Eighteen months after the start, when MGM had poured more than $20,000,000 into this bounty on the Mutiny, Marlon was still acting up. The final scenes, months behind schedule, were being shot in Hollywood, costing still another two million. With the financial future of Metro itself at stake, with millions tied up in a picture which still had no ending, Marlon played Fletcher Christian in such a manner that, although the cameras turned, the film was unusable. He overplayed; he underplayed; he mumbled; he minced. It was a unique moment in our town’s history. Nobody before him had dared take hold of a mammoth studio, swing it by the tail, and make the bosses like it. The actors’ revenge was complete.

It takes avaricious agents with calculating machines for hearts to encourage stars like Brando to behave as they do. Now that no studio any longer has its own roster of stars tied by contracts, the agents and actors run Hollywood, as they always threatened to. The studio has to go cap in hand to the agent to sign up the big star for a single picture. No more than a half dozen actors and actresses alive today can attract an audience big enough to give a picture a hope of success at the box office.

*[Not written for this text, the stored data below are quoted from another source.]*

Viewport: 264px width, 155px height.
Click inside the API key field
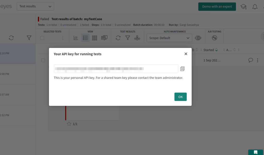[x=116, y=69]
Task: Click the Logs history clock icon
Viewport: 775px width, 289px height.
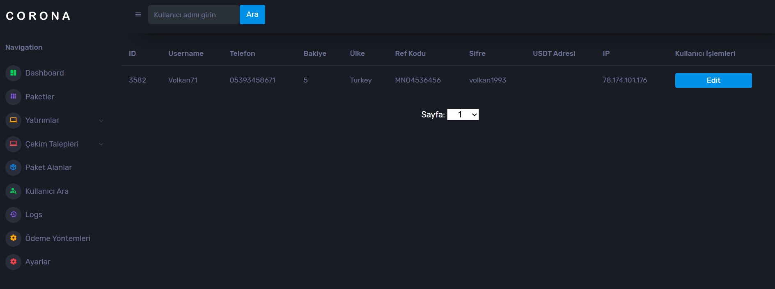Action: pos(13,215)
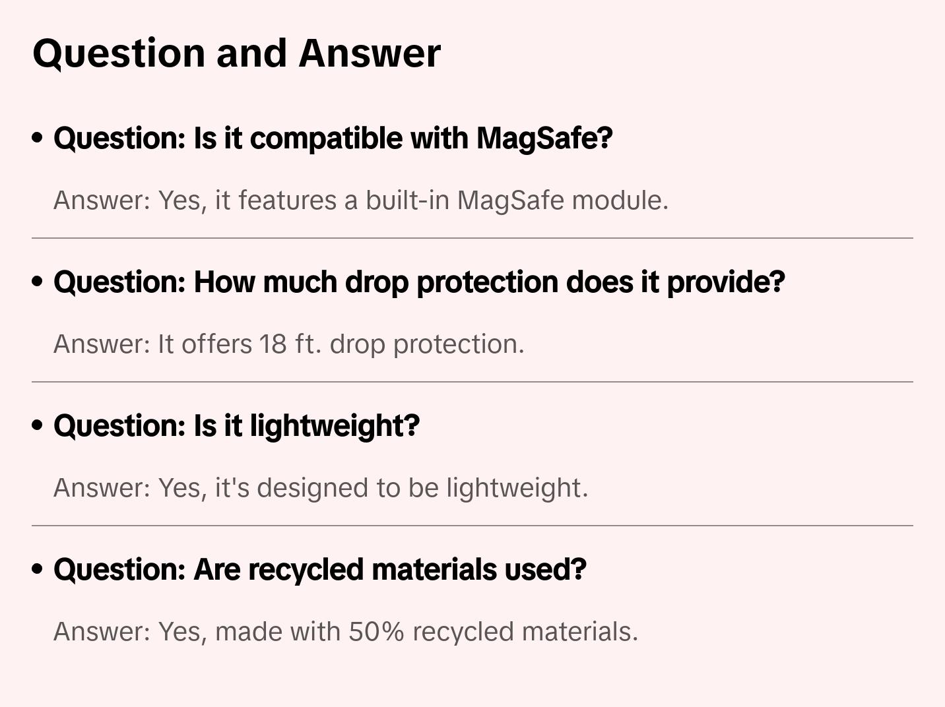
Task: Click the built-in MagSafe module answer
Action: coord(361,200)
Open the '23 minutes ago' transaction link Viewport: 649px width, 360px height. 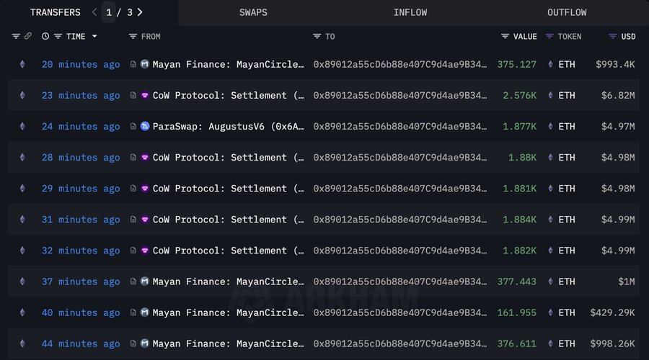81,96
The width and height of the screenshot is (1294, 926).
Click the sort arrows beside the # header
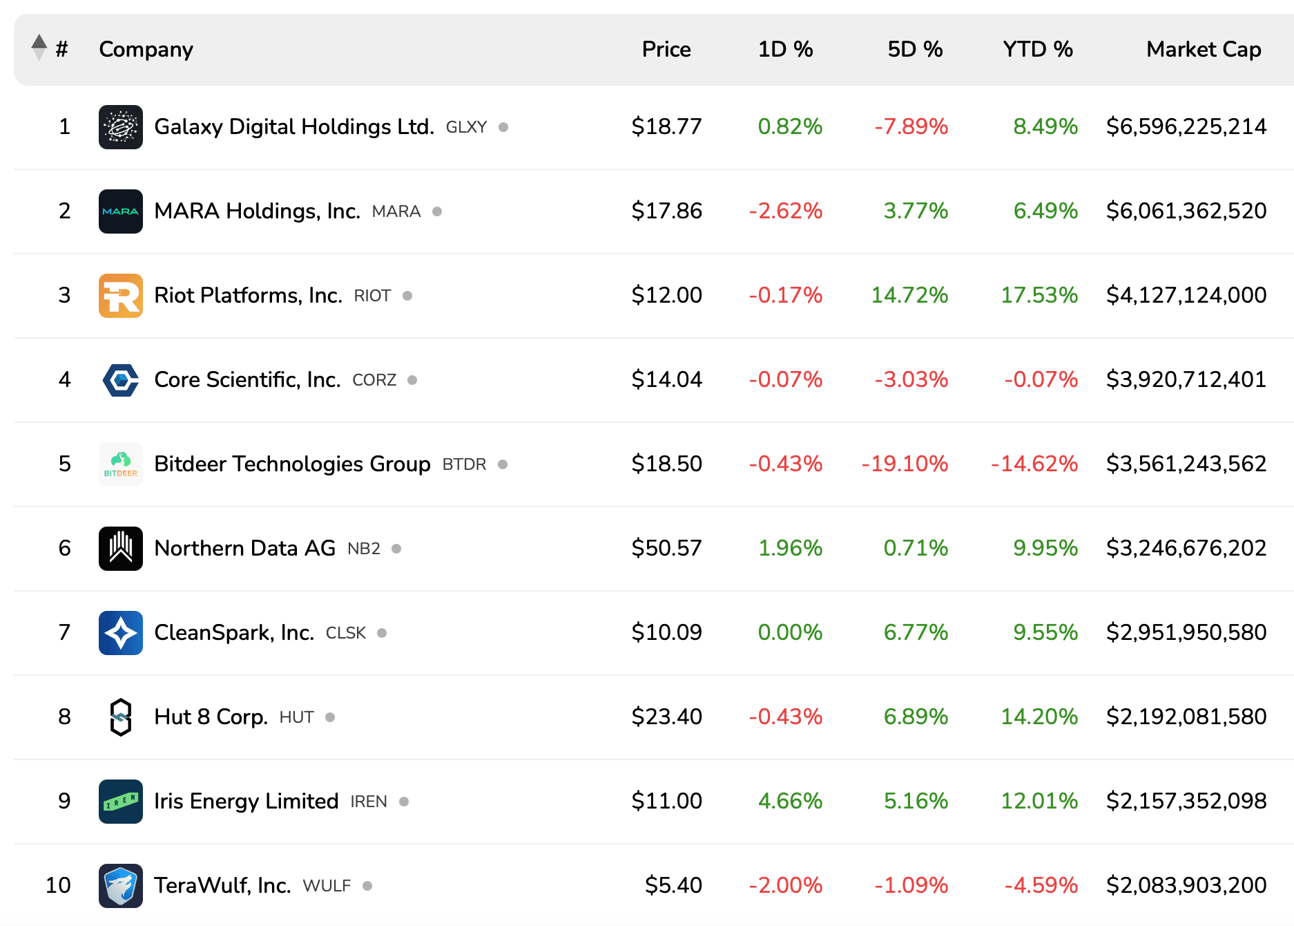[x=38, y=48]
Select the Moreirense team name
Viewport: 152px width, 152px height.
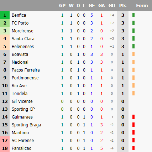(22, 31)
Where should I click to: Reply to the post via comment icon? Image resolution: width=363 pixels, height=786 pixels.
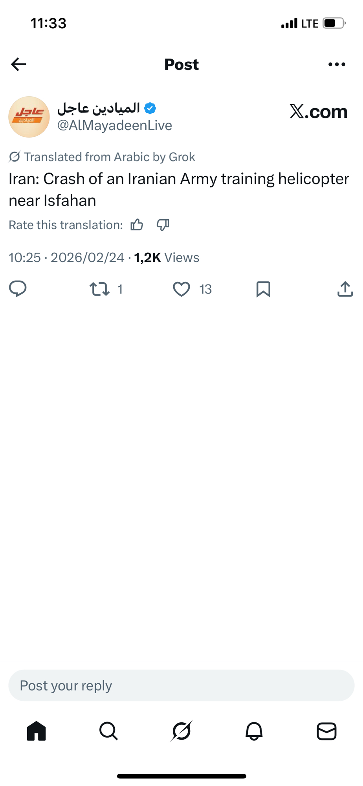18,289
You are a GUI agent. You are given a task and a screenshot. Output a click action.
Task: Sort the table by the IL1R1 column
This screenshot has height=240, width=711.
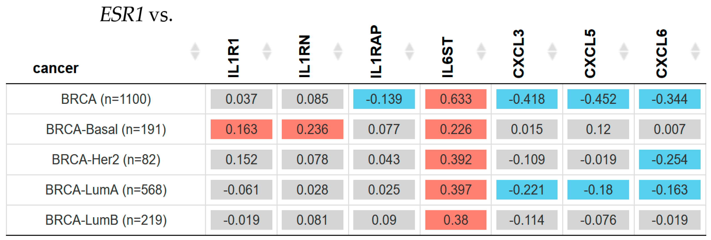(x=267, y=52)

The first giant among ten per centers hated producers and made no secret of it. Myron Selznick held it a point of honor to wring every dollar he could get out of the studios to settle the score for the wrong that had been done his father, Lewis J. The louder the bosses yelled “Murder!” the harder Myron squeezed.

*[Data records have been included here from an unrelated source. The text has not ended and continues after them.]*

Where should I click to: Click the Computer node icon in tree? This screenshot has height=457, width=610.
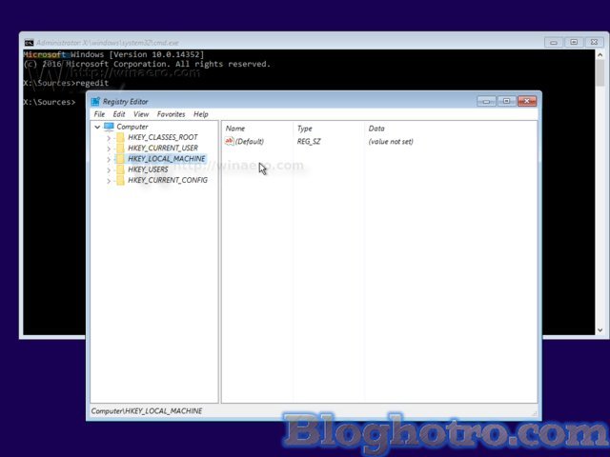pos(109,127)
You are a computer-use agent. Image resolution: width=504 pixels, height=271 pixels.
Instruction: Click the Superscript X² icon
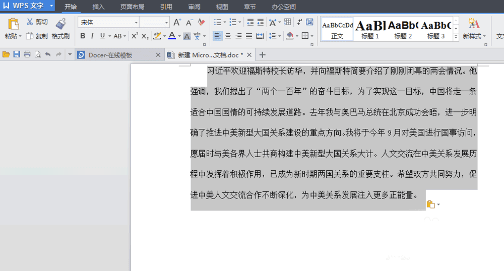point(135,36)
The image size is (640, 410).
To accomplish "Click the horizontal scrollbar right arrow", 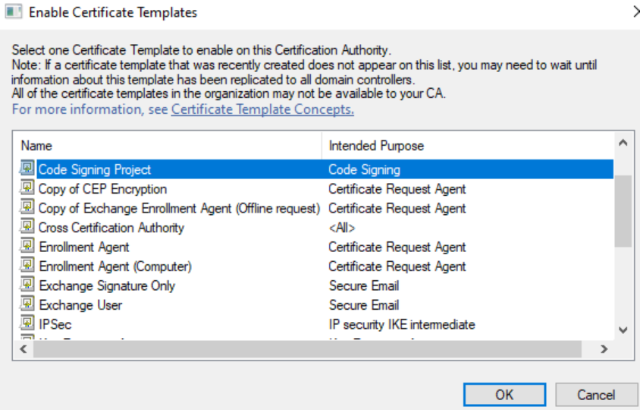I will (x=604, y=349).
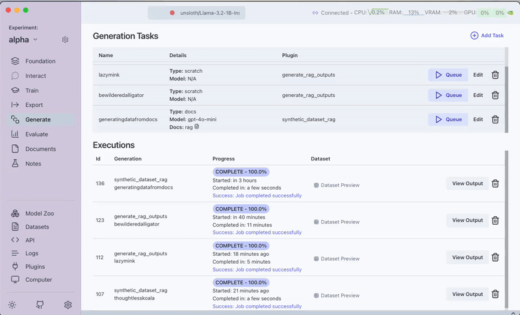The height and width of the screenshot is (315, 520).
Task: Open Dataset Preview for job 123
Action: click(x=337, y=222)
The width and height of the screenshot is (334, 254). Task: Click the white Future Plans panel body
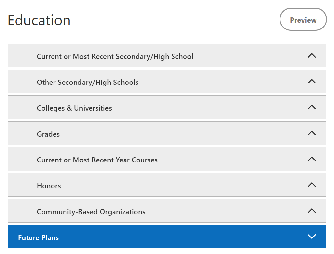click(x=167, y=251)
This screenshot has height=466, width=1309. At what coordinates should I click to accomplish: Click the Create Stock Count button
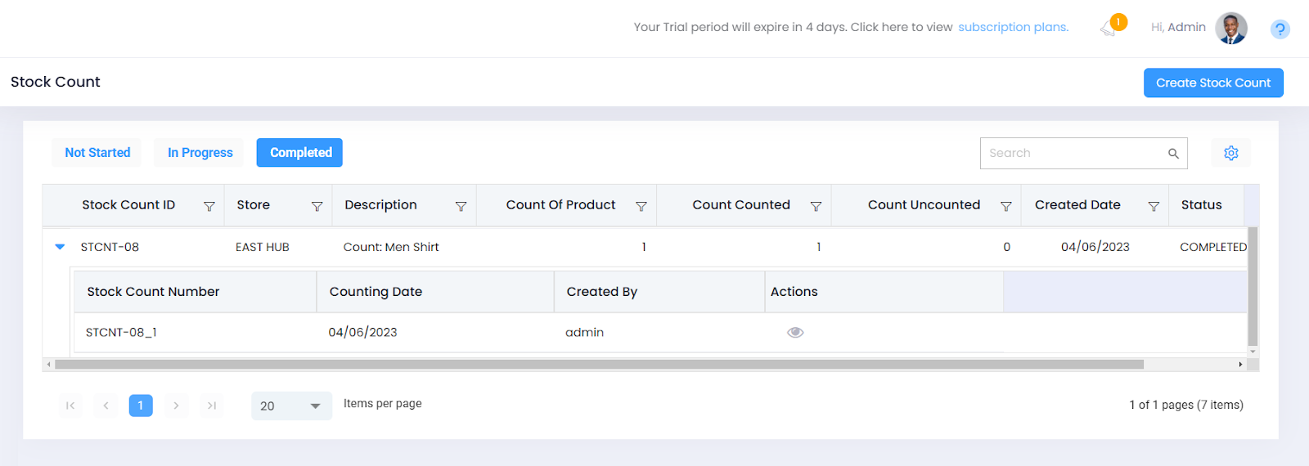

Lewis J. was nicknamed “C.O.D.” for “cash on delivery” by starlets he lured to that notorious item of studio furniture, the casting couch. He lured plenty when he owned a $60,000,000 film corporation in the silent twenties. But as a financier he overreached himself. His sons, Myron and David, blamed rival movie makers for plotting the ruin that overtook old “C.O.D.”

Myron’s first client was Lewis Milestone, who must have smiled philosophically to himself when he saw what Brando was doing to MGM. Acting for Milestone, Myron left his mark on the Howard Hughes studio when, in 1927, he squeezed out of them exactly twice the salary the then young director had anticipated receiving. Alva Johnston recalled the time when Myron went home rejoicing: “Remember what those bastards did to my father? They paid more than a million dollars for it today.”

Bill Wellman was Selznick’s second client. After him, everybody who was anybody—Carole Lombard, William Powell, Pat O’Brien, to name just a sample—rushed to get Myron to do battle for them.

But neither he nor the mob of imitators who followed him in business managed to hold the entire industry up to ransom as it is being done today. One reason was that under the star system of that era, contracts came up only once a year for negotiation, not before every picture. Another reason: producers and directors, to a great extent, could make or break a star.

As a tribe, actors and actresses seldom know what’s good for them. They usually judge any script solely by the number of lines of dialogue they get. Greer Garson announced to one and all that she wouldn’t be playing in Goodbye, Mr. Chips, one of the finest pictures that came her way, because “I’m only in a few scenes.”

The day before she left town for England to make the picture, she poured out her woe to me. “I’ve sat here for months doing nothing,” she said, “and now I’m going back to my native land in a picture that gives me a very small part. When I left England, I was a star there; my friends will think I’m coming home a failure.”

I wrote the story, but before she stepped on the train the next day, she begged me to kill it: “What if the picture’s a hit? I’d look like a fool.” So I kept a friend by sitting on the interview. Mr. Chips made her an international name.